[A series of records]
——————

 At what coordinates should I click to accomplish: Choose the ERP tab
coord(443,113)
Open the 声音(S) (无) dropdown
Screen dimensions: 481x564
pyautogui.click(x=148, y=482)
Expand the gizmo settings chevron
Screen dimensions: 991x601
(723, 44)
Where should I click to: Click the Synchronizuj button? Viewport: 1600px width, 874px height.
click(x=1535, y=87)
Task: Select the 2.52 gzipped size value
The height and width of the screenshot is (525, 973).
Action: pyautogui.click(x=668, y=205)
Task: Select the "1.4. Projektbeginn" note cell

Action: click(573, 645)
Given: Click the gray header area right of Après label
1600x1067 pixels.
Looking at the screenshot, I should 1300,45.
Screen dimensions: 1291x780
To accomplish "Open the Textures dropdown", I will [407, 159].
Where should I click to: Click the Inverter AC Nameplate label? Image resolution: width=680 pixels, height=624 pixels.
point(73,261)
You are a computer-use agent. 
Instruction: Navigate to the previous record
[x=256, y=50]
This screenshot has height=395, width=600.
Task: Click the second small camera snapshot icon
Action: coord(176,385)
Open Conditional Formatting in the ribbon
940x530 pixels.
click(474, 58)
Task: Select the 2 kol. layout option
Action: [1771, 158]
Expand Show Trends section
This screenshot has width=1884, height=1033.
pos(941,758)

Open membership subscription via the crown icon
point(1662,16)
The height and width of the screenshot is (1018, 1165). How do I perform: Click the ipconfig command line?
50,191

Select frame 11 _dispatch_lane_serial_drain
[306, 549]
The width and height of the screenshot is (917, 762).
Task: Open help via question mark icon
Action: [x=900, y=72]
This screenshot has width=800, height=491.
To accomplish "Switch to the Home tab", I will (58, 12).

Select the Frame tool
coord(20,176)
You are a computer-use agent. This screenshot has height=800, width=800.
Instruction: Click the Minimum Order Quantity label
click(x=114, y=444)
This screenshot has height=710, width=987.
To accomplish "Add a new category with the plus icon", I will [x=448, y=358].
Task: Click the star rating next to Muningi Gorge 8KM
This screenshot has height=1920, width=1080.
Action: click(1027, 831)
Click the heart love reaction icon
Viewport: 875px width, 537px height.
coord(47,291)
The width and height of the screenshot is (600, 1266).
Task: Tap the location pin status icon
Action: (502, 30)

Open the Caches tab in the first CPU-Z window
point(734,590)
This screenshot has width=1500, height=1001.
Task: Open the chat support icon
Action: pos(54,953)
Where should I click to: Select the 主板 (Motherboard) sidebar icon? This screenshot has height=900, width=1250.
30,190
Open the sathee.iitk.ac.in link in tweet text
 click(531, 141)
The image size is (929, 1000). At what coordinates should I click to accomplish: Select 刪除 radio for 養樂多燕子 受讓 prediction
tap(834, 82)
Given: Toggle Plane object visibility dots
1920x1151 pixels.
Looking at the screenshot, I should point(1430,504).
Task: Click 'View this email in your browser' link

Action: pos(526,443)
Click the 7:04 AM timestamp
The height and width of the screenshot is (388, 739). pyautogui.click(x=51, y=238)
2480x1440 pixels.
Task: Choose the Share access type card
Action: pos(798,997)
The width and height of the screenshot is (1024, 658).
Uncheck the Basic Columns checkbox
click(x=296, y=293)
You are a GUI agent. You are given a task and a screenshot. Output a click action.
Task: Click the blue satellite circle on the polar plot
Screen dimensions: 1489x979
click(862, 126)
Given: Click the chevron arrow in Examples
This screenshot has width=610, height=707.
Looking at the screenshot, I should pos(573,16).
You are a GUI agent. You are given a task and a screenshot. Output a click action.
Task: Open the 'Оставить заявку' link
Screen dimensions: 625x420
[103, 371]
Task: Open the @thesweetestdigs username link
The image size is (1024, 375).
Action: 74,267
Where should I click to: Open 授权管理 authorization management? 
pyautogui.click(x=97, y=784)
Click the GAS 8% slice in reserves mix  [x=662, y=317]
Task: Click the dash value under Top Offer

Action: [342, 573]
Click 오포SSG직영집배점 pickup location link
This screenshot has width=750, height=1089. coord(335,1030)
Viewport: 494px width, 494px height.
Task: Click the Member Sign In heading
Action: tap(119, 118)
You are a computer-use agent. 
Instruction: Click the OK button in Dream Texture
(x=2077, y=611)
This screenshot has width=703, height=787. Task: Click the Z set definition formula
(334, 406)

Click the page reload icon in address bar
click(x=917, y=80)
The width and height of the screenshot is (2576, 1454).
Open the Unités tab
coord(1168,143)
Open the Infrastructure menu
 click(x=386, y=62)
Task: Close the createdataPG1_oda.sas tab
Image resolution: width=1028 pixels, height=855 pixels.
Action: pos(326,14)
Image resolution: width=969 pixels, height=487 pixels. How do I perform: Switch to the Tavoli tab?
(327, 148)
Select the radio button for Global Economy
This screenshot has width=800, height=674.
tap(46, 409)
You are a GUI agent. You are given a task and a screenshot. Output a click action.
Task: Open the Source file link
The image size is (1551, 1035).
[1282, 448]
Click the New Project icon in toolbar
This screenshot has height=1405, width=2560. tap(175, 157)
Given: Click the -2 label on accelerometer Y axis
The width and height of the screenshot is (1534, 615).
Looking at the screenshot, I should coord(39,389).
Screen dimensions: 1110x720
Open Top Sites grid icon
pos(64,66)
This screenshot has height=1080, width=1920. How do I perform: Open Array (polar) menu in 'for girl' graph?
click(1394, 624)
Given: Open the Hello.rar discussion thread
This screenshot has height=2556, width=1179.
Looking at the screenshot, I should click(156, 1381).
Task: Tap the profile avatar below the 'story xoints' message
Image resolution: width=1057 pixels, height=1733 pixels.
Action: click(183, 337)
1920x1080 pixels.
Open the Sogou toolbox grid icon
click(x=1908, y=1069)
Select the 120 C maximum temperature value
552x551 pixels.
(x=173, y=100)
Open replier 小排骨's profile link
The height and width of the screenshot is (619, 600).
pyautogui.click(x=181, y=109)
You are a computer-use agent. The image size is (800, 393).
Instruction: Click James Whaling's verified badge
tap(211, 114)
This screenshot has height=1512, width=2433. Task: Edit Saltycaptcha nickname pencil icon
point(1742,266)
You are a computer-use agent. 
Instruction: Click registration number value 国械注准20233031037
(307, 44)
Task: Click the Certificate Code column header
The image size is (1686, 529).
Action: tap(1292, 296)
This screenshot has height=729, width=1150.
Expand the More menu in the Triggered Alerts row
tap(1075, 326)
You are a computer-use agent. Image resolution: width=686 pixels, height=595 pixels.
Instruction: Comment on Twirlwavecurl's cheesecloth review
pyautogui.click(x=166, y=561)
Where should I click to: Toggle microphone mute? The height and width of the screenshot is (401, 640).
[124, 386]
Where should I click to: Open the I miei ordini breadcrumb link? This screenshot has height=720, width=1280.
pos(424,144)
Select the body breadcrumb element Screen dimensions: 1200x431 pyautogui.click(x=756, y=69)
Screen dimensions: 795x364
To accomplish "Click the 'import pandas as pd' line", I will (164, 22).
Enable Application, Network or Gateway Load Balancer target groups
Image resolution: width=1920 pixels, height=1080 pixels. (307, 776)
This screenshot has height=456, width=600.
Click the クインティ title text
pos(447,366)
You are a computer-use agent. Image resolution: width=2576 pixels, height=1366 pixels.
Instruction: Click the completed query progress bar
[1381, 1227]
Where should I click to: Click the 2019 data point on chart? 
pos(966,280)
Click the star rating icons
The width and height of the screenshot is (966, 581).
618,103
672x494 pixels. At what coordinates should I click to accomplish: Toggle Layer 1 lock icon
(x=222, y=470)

——————

> DIRECTIVE: Reproduce everything from the start of the records down to the line containing "point(73,261)", including that line.

> FINISHED ANSWER:
 At what coordinates should I click to accomplish: Choose the ERP tab
coord(443,113)
Open the 声音(S) (无) dropdown
Screen dimensions: 481x564
pyautogui.click(x=148, y=482)
Expand the gizmo settings chevron
Screen dimensions: 991x601
(723, 44)
Where should I click to: Click the Synchronizuj button? Viewport: 1600px width, 874px height.
click(x=1535, y=87)
Task: Select the 2.52 gzipped size value
The height and width of the screenshot is (525, 973).
Action: pyautogui.click(x=668, y=205)
Task: Select the "1.4. Projektbeginn" note cell

Action: click(573, 645)
Given: Click the gray header area right of Après label
1600x1067 pixels.
Looking at the screenshot, I should 1300,45.
Screen dimensions: 1291x780
To accomplish "Open the Textures dropdown", I will [407, 159].
Where should I click to: Click the Inverter AC Nameplate label? Image resolution: width=680 pixels, height=624 pixels.
point(73,261)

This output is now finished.